Consistent way of determing coupling dt


I wonder if there is a consistent way of determine the coupling dt?

Large coupling dt could lead to the unstable of strong coupled fsi process but too small will lead to the waste of computational resource when coupling is not so strong. The solver failure-cut dt to half-retake step would need the precice to let both solver to retake step, which seems formidable in precice however.

Any advise would be appreciated!


That’s a good question.

Think of the coupling dt as a window size. Currently this window size is fixed (but we might make it adaptive in the future). There is probably no perfect recipe on how to choose the window size. The trade-off you explain is valid.

Inside a window, both solvers can use their own timestep sizes until they reach the end of the window. In an implicit coupling loop, they can also use different timestep sizes in each iteration.

An example:

  • Window size 1.0.
  • The fluid solver does 2 timesteps of 0.5, the structure solver 1 timestep of 1.0.
  • We don’t converge and the adaptive timestep criterion of the fluid solvers suggests smaller steps.
  • In the next iteration we do 4 timestep in the fluid solver of 0.25 and again 1 timestep in the structure solver.

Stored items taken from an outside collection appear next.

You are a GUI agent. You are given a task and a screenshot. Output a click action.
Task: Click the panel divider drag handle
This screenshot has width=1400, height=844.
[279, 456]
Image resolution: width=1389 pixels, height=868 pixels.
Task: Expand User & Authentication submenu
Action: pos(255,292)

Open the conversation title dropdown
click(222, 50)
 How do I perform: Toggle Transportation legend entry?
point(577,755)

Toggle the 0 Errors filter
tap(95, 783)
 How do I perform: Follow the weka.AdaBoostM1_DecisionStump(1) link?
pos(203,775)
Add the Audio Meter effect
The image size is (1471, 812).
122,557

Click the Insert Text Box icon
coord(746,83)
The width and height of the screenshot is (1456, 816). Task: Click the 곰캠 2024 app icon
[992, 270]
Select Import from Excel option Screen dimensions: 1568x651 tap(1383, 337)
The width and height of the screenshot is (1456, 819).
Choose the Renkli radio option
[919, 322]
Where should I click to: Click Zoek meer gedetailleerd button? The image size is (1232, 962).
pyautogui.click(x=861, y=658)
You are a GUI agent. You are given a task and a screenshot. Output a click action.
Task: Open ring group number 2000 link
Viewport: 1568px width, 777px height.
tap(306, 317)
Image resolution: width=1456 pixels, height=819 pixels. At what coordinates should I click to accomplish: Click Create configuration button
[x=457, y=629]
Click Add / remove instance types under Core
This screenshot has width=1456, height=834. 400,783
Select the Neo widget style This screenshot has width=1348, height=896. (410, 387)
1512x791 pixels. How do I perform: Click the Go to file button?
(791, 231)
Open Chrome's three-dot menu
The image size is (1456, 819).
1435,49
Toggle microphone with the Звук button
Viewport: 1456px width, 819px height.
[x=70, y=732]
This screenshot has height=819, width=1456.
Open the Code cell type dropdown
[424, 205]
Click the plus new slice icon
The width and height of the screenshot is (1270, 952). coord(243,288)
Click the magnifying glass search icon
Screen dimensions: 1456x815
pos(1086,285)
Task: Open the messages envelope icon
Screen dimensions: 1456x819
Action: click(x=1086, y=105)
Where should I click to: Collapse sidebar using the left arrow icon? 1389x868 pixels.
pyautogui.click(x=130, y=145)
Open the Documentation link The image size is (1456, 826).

All this is already supported by preCICE right now. This wiki page gives more information on the configuration. The current limitation is that for such a subcyling within one timestep, we currently use a constant extrapolation, which deteriorates the order of both solvers typically to one and which might also introduces stability problems. We are working on a general interpolation scheme, see e.g. this paper. Rough estimate would be that we have this working in preCICE at the end of 2020.

Did I answer your question?

Hi, Ben, Thanks for your comments.

In a strong coupling case, such as FSI benchmark case 3, if one set window size to large, say, 1.0, usually fluid solver can converge if implicit solver is used, but solid solver is hard to converge even if implicit solver is used in the subiteration, it will then cut time step to half and recompute, and then one will find the solid solver successively fail and reduce dt to formidable small and fsi process will never converge, I suppose in a strong coupling case the information between the should be small to ensure the information is exchanged frequently in a quickly evolving environment?

Yes, this sounds reasonable.
For the new time interpolation scheme that we are currently developing (link to paper above) this might change, however. Our current experiments show that synchronizing less has no crucial negative influence.